> Goal of the exercise
Can you turn the lines below into a numbered list, skipping any blank lines and leaving out the pictures?

> Information supplied

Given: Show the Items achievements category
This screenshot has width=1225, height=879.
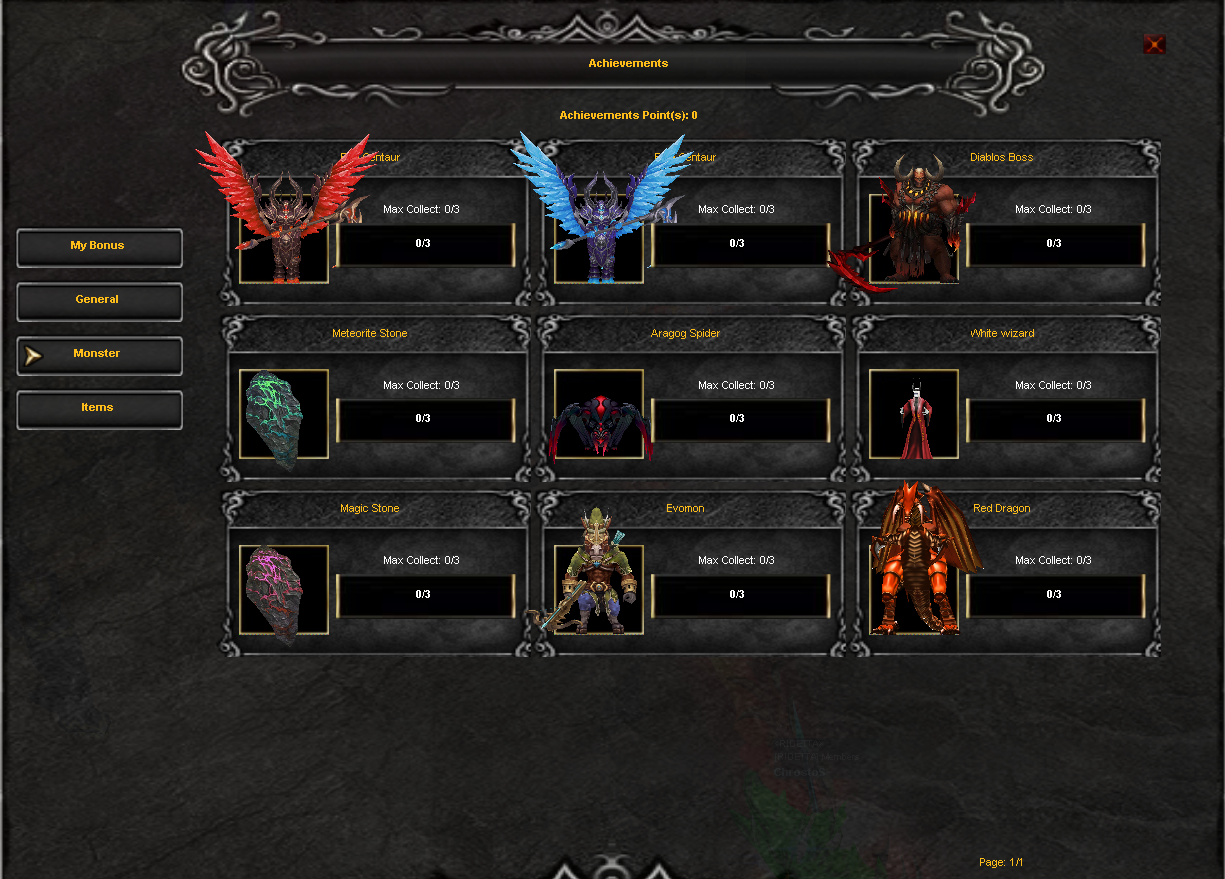Looking at the screenshot, I should 99,408.
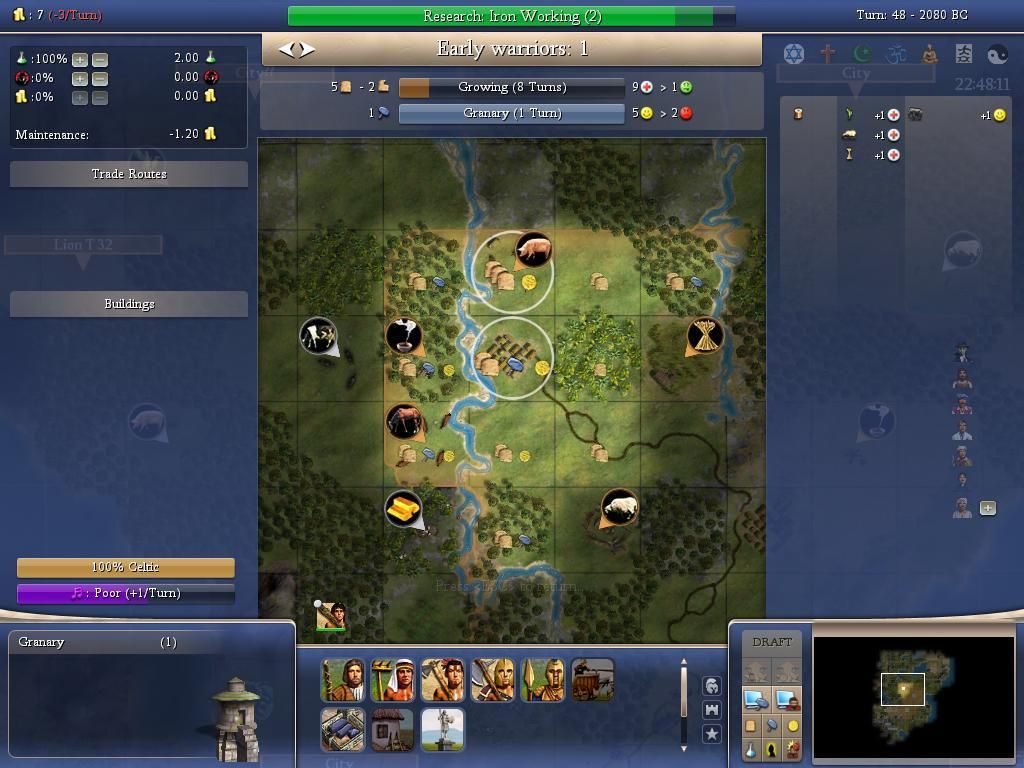Queue the Chariot unit for production
Viewport: 1024px width, 768px height.
click(x=592, y=680)
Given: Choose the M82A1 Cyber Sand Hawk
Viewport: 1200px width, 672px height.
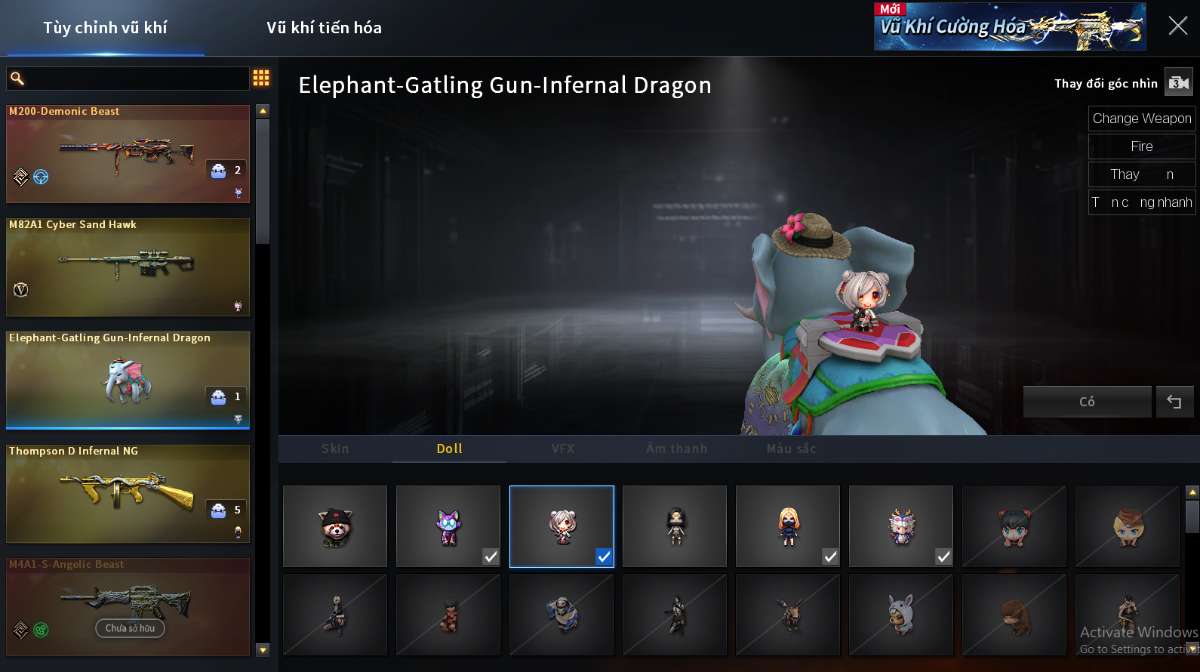Looking at the screenshot, I should coord(128,267).
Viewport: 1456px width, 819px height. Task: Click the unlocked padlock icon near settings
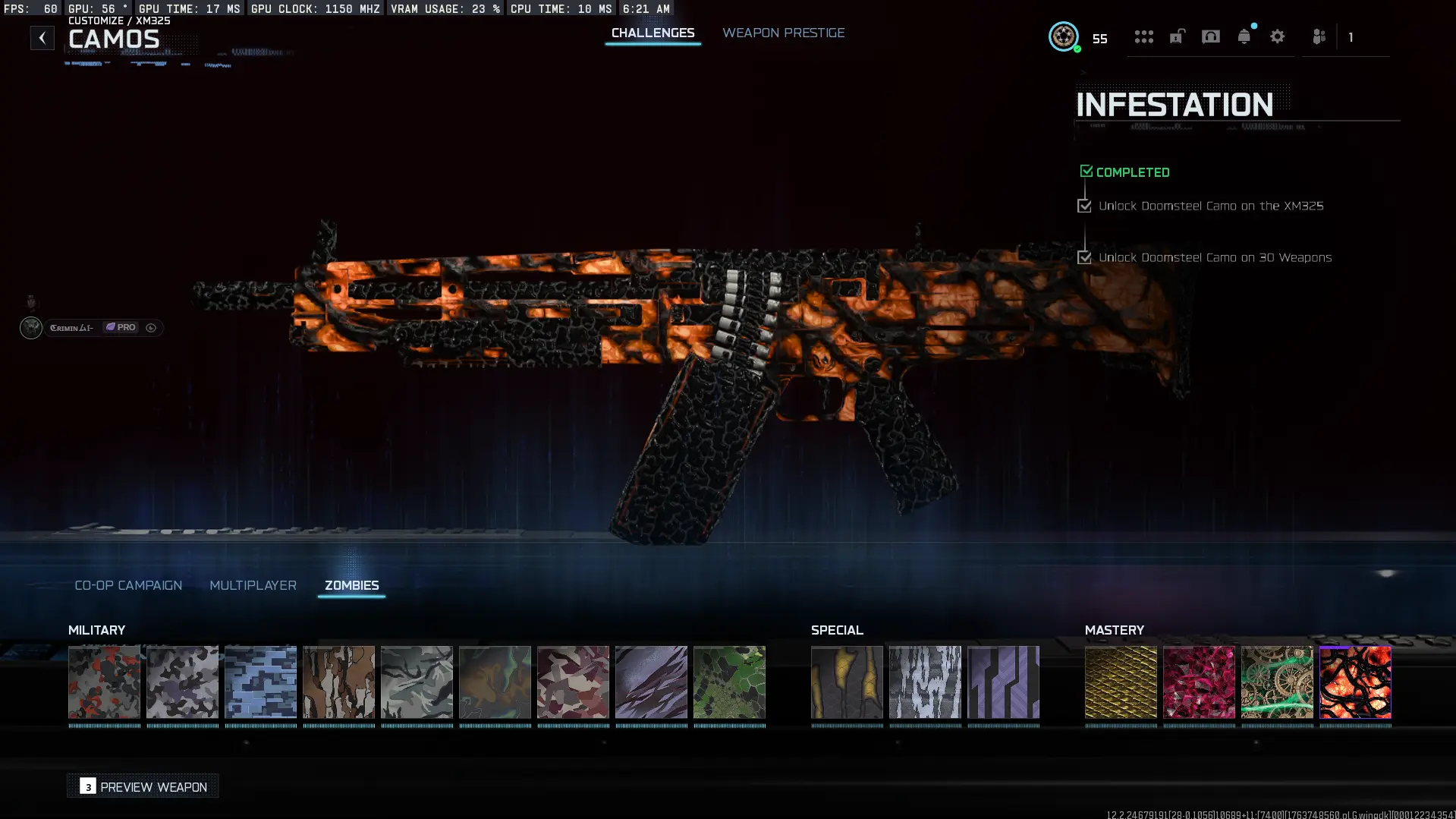pos(1177,36)
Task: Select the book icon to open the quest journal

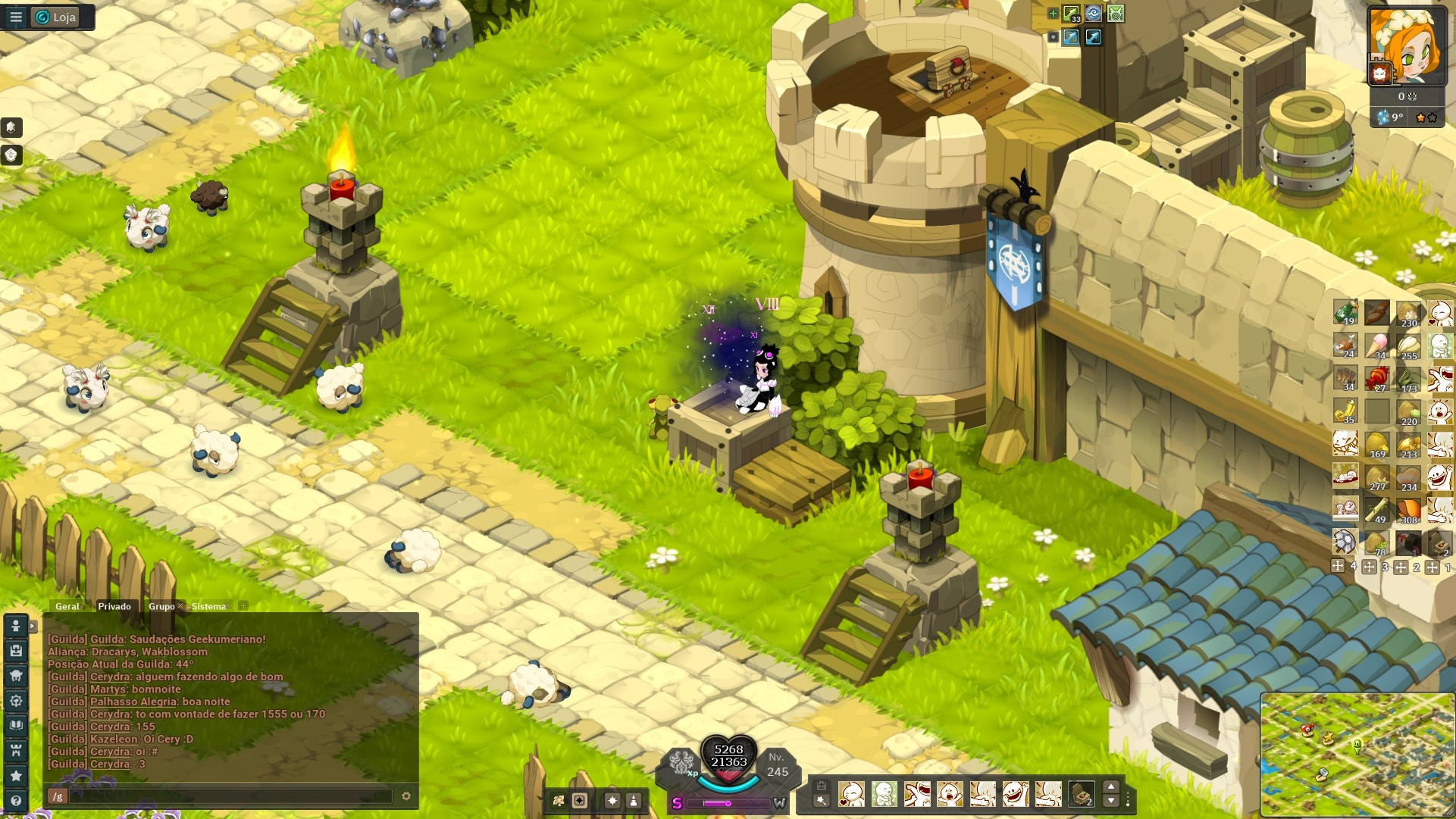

> Task answer
1. Given: Show the Items achievements category
2. This screenshot has width=1225, height=879.
3. Looking at the screenshot, I should 99,408.
4. Queue the Chariot unit for production
5. Viewport: 1024px width, 768px height.
6. click(x=592, y=680)
7. Given: Choose the M82A1 Cyber Sand Hawk
8. Viewport: 1200px width, 672px height.
9. Looking at the screenshot, I should coord(128,267).
10. Viewport: 1456px width, 819px height. Task: Click the unlocked padlock icon near settings
11. pos(1177,36)
12. Task: Select the book icon to open the quest journal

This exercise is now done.